Ha! Funny you mention that.
In college I played violin in the university symphony. The dorms weren't air conditioned and I lived on the first floor, right above the boiler room, so the humidity was horrific.
Humidity isn't good for voilins, especially 100+ year old violins like mine. One day shortly after 9/11/01 I was sitting in my room working one something and heard a pop. I didn't think a whole lot about it until I got my fiddle out to practice later that evening and the bridge was snapped in half. The humidity caused the top plate to expand and the upward pressure on the strings was more than the bridge could take.
Fortunately, I had a few semi-finished bridge blanks in my case. At the time I was EDC'ing a Kershaw and no other knife I had with me in the dorm was thin enough to do the delicate work to cut the bridge.
So off I went to Wal Mart in search of a thin knife.
Box cutter! Brilliant. Picked one out, the same one we're talking about in this thread actually, and went to pay. At the time, and my driver's license is proof of this, I guess I kinda looked like a terrorist with my full beard and the cashier wouldn't ring me up until the manager approved it

.
But what I learned was, the box cutter is the absolute best knife I've ever found for cutting violin bridges. Vastly better than knives actually made to cut bridges because the handle is smaller and much easier to control.
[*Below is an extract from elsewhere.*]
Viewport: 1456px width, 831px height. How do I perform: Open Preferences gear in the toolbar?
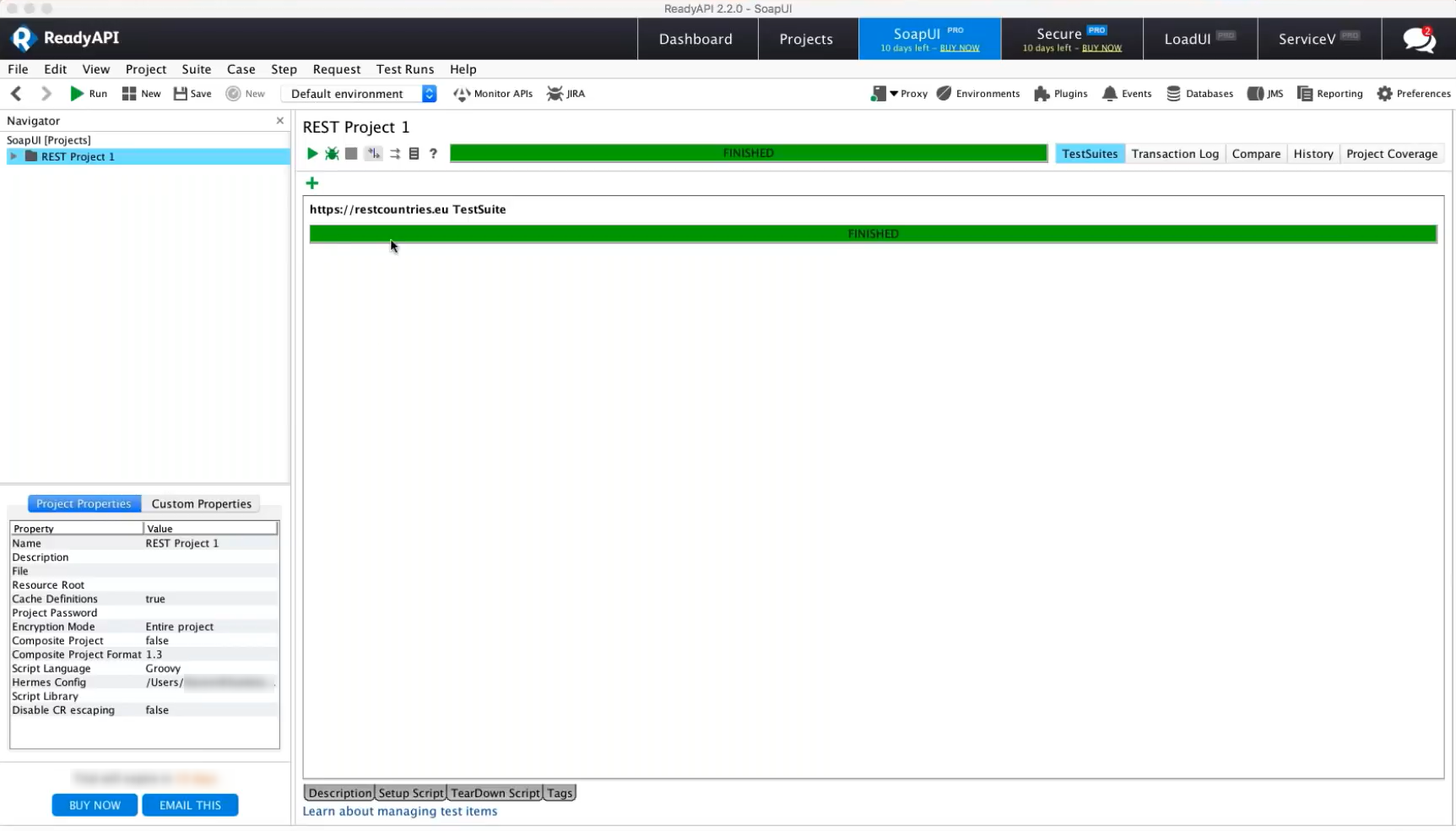tap(1413, 94)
Box cutters are great tools, but this Stanley is heavy. Far too heavy to EDC. If you need to EDC a box cutter, either put it in a holster on your belt or get a plastic one. To this day, that box cutter lives in my violin case and I've used it several times to cut bridges on the fly before concerts for people. As naked as I feel without my EDC, I'd feel equally naked without that box cutter in my violin case. If I ever had to fly, security would just have to deal with it.